Women and Small Farms Are Topic of Feb. 12 Page Farm & Home Museum Talk

Contact: Patty Henner, 581-4100; Susan Watson, 947-6622, Ext. 5

ORONO — Women operators of small, diversified farms in Maine is the subject of a brown bag lunch lecture at noon, Feb. 12 at the UMaine Page Farm and Home Museum.

The guest speaker for the free event is Susan Watson, a small farms coordinator with the USDA/Natural Resources Conservation Service (NRCS) and the Heart of Maine Resource Conservation & Development (RC&D) program in Bangor. She also serves as co-director for the Maine Women and Agricultural Network, helping women make the most of their farms, farm products and woodlots.

Watson owns and maintains a 26-acre farm in Garland, where she manages a flock of sheep and creates fiber art with hand-dyed and felted apparel and hooked rugs. Her work is produced from traditional methods of creating one of a kind fiber pieces that are both functional and an art form. Watson markets specialty meats and value-added products from her farm through the Newport Farmers and Artisan’s Market, which she helped found last year.

Watson works with novice farmers and women interested in discovering innovative ways to produce value-added products from their farms, livestock or woodlots.

The number of small-scale farmers, particularly those operated by women, is increasing in Maine, where more than half of Maine farms operate on 99 acres or less. These farms may include a 1-3-acre vegetable operation catering to consumers wanting organic produce, a 20-acre blueberry operation, a small goat dairy operation or a farm that specializes in fiber production.

Interest in farming as a life style choice and the growth of consumer preference for specialty niche farm products has provided the opportunity for agricultural entrepreneurship to emerge as a catalyst for economic growth, making farming an important component in Maine’s Creative Economy, according to Watson.

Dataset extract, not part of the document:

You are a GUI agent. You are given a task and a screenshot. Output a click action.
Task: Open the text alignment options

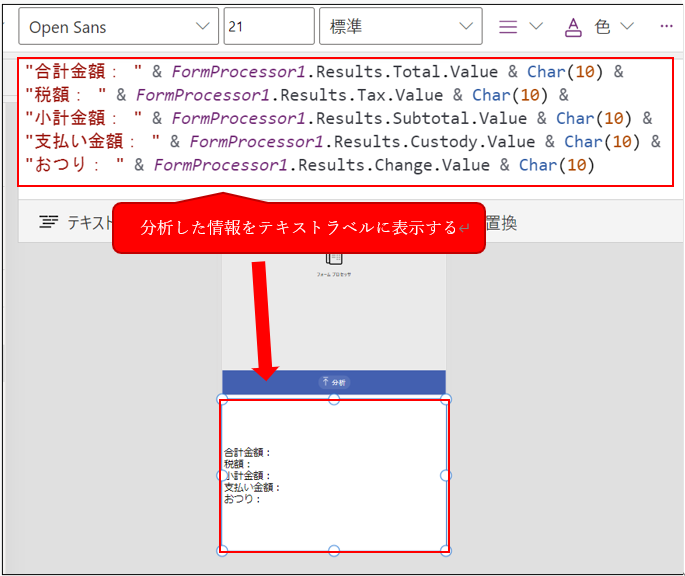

Small farms are very local in their service and their impact may play more of a role as energy costs skyrocket. The fastest growing sector in the agricultural community is women and beginner farmers. According to the U.S. Census, across the United States, from 1997 to 2002, the number of farms with women as principal operators increased 13.4 percent.

The Northeast kept pace with an 11.75 percent increase. Women-operated farms represent about 14.5 percent of all farms in the Northeast. Maine is the only Northeastern state among the top 10 in the nation — sixth behind North Dakota, Wyoming, Minnesota, Colorado and Utah — for the greatest growth in women-operated farms.